Adenoviral-mediated gene transfer of human bone morphogenetic protein-13 does not improve rotator cuff healing in a rat model.
Academic Article
Overview
abstract
BACKGROUND: Rotator cuff tendon-to-bone healing occurs by formation of a scar tissue interface after repair, which makes it prone to failure. Bone morphogenetic protein-13 (BMP-13) has been implicated in tendon and cartilage repair, and thus may augment rotator cuff repairs. The purpose of this study was to determine if the application of mesenchymal stem cells (MSCs) transduced with BMP-13 could improve regeneration of the tendon-bone insertion site in a rat rotator cuff repair model. HYPOTHESIS: Mesenchymal stem cells genetically modified to overexpress BMP-13 will improve rotator cuff healing based on histologic and biomechanical outcomes. STUDY DESIGN: Controlled laboratory study. METHODS: Sixty Lewis rats underwent unilateral detachment and repair of the supraspinatus tendon and 10 rats were used for MSC harvest.

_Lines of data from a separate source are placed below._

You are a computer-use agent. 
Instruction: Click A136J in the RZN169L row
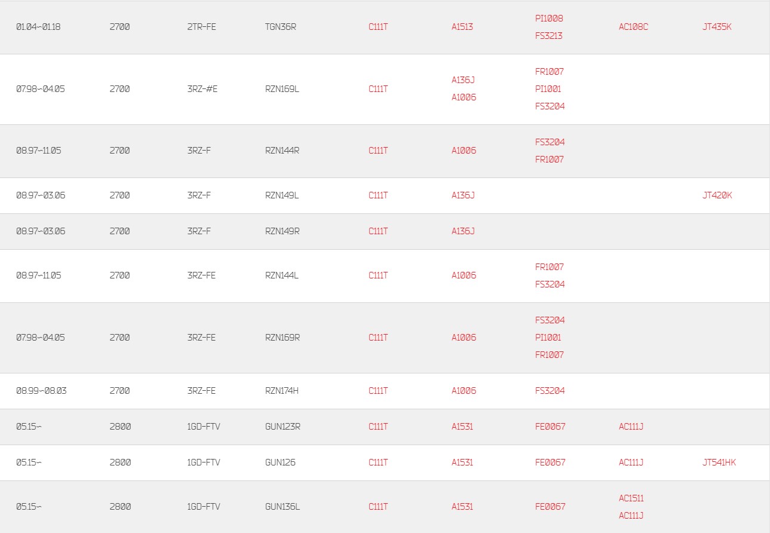coord(463,80)
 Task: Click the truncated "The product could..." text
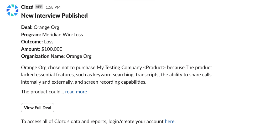point(42,92)
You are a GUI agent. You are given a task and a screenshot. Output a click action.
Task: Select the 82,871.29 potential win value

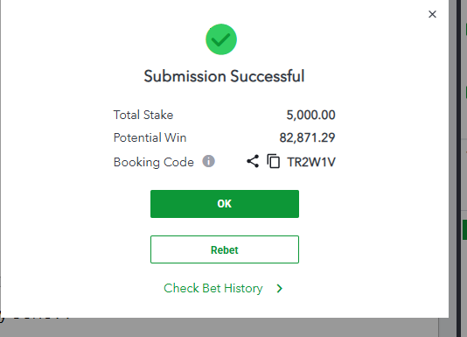coord(307,137)
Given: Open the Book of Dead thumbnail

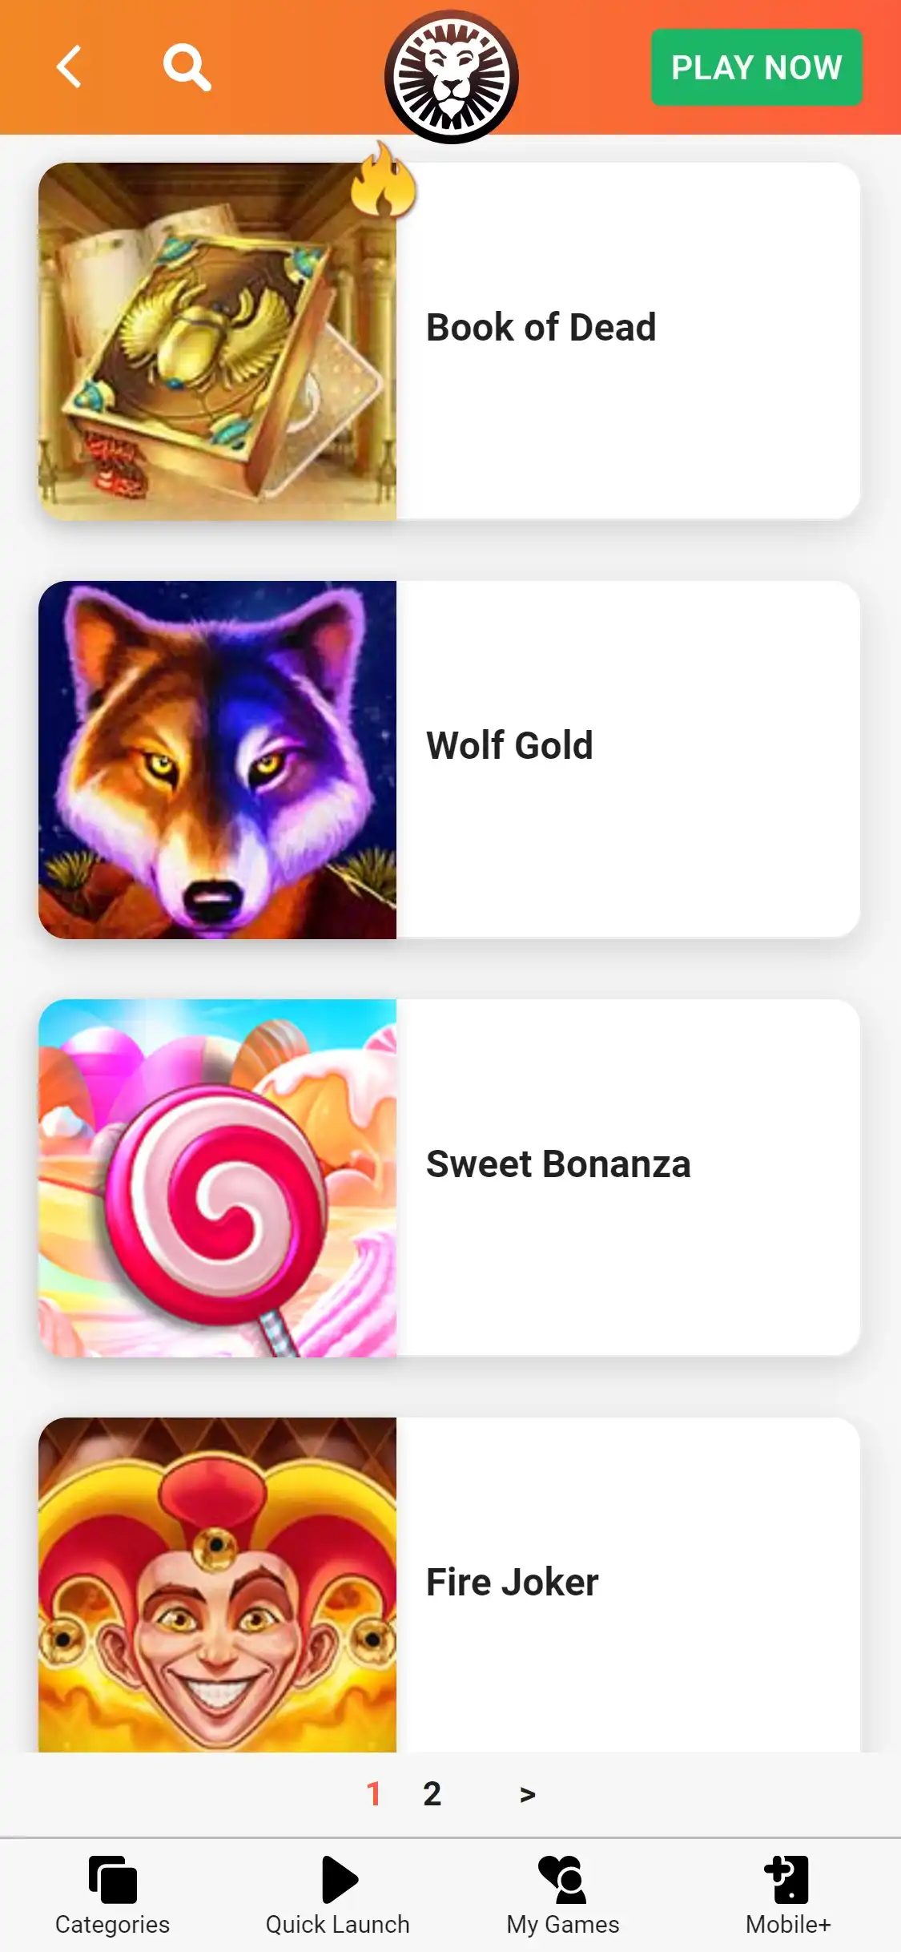Looking at the screenshot, I should [x=217, y=341].
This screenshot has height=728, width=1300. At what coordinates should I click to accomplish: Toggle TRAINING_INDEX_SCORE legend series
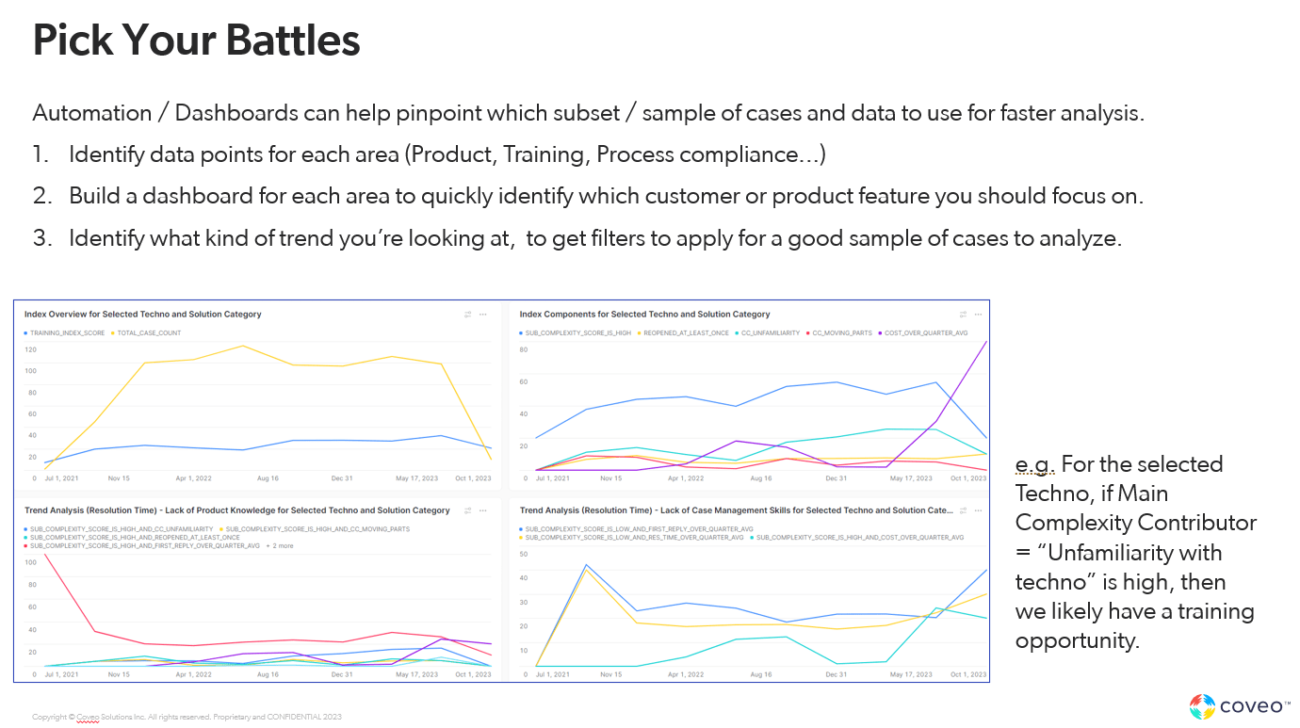(68, 333)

Animals were randomized into 2 groups (30 animals/group). The experimental group received 10⁶ MSCs transduced with adenoviral-mediated gene transfer of human BMP-13 (Ad-BMP-13). The second group received untransduced MSCs. Fifteen animals in each group were sacrificed at 2 and 4 weeks. At each time point, 12 animals were allocated for biomechanical testing, and 3 for histomorphometric analysis. RESULTS: There were no differences in the amount of new cartilage formation or collagen fiber organization between groups at either time point. There were also no differences in the biomechanical strength of the repairs, the cross-sectional area, peak stress at failure, or stiffness. CONCLUSION: Application of MSCs genetically modified to overexpress BMP-13 did not improve healing in a rat model of rotator cuff repair. CLINICAL RELEVANCE: Further studies are needed to evaluate various growth factors and combinations of growth factors to determine the optimal factor for the biologic augmentation of rotator cuff repairs.